For Building Successful Partner Channels, I can find 5 million people on LinkedIn who could have a professional interest. If I visit their profiles, about ten percent will look back at my profile, and of those, about ten percent will invite me to connect. How I manage to visit 5 million profiles without spending too much time on it is no secret.
10 percent of 10 percent of 5 million is 50,000, but I can visit a profile more than once and thereby increase the conversion rate.
Videos and podcasts
I produce the videos and podcasts myself. I am not a big consumer of this media type, but I know that others are.
I record videos with a Canon 70D camera, and a Red Filmmaker Kit mounted on a Manfrotto tripod. I have a remote control to start and stop recording. This is a great help, as several recordings are needed before the individual episodes are to my liking. Having to go to and from the camera is time-consuming and disrupts the work rhythm.
If I were to start over today, I would probably use my iPhone with a Red Lavalier microphone. The camera in today’s smartphones are excellent, and the setting options are adequate. A smartphone is perhaps the best camera solution for us amateurs.
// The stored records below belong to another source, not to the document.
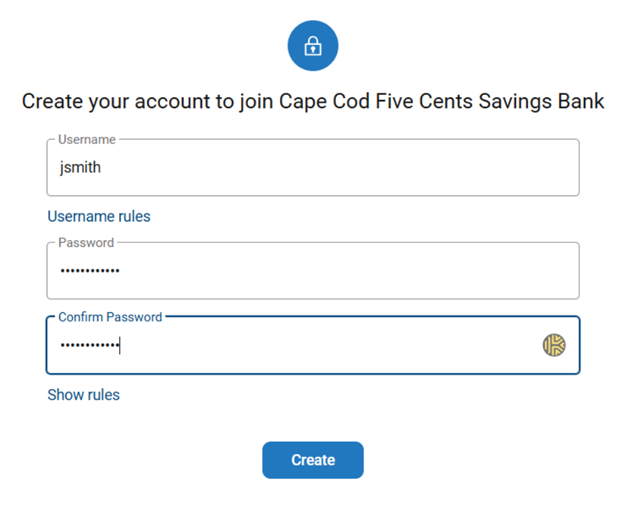
Task: Click the 'jsmith' text in Username
Action: click(80, 168)
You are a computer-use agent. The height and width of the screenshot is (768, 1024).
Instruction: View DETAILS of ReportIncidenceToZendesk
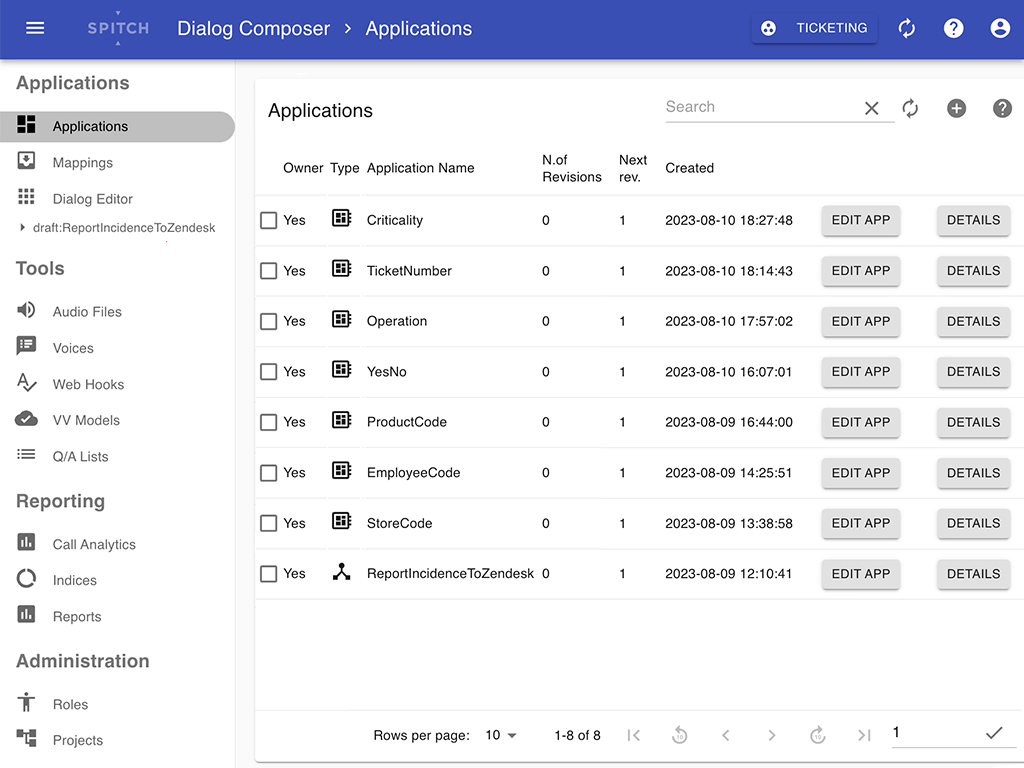973,574
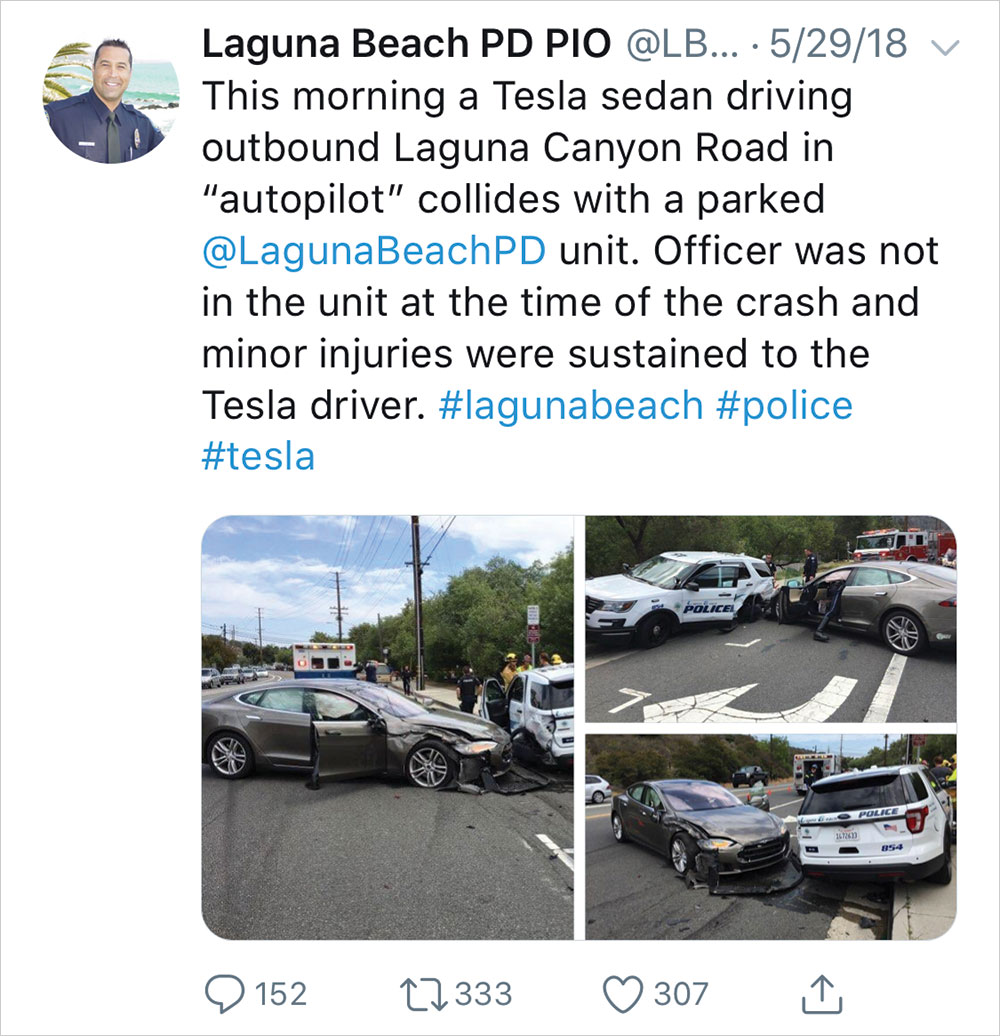The width and height of the screenshot is (1000, 1036).
Task: Open the #police hashtag
Action: 784,405
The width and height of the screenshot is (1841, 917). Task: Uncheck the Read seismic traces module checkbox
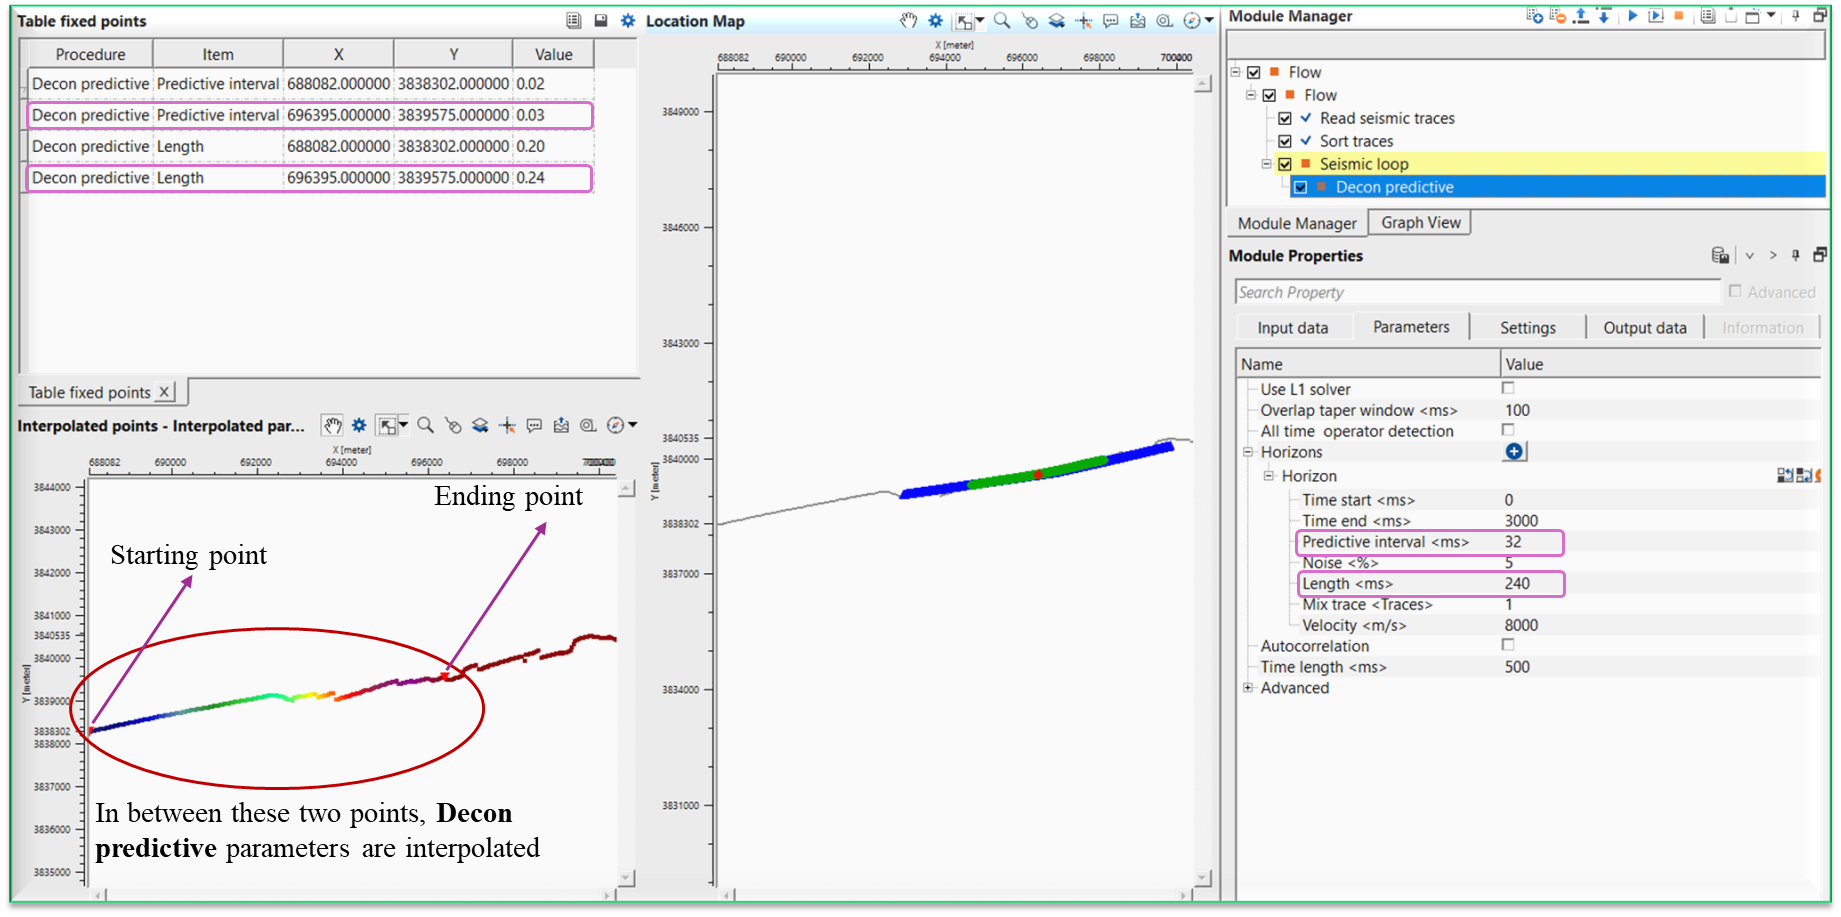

I use a teleprompter for the text. It works best for me when I know exactly what to say. Although I am reading from a script I can still make it appear spontaneous and vibrant. The advantage of following a script is also that I then have the exact subtitles right away. Subtitles are a must as many people watch videos with the sound muted. You can put the subtitles directly into the video (this is the best solution), use YouTube’s tool (this is the easiest solution) or a transcripts app such as Kapwing. You can download the subtitle file from YouTube or Kapwing and use it for Vimeo, for example.
The biggest challenge when recording a video is the lighting. I have managed to find a solution by using daylight in my study. I bought a few lamps that I can turn on if the daylight is too fluctuating, but usually, it is not necessary. I now only need about an hour to set up the gear and get ready for recording.
I bought the rights to the background music, and I get the graphics made by Jelena Galkina, or I put it together myself using Apple’s Keynote and Snagit.
For editing, I use iMovie, which comes free with any Mac.
I have considered whether I should switch to Final Cut Pro X, which allows you to mix several camera angles, but iMovie solves the task just fine.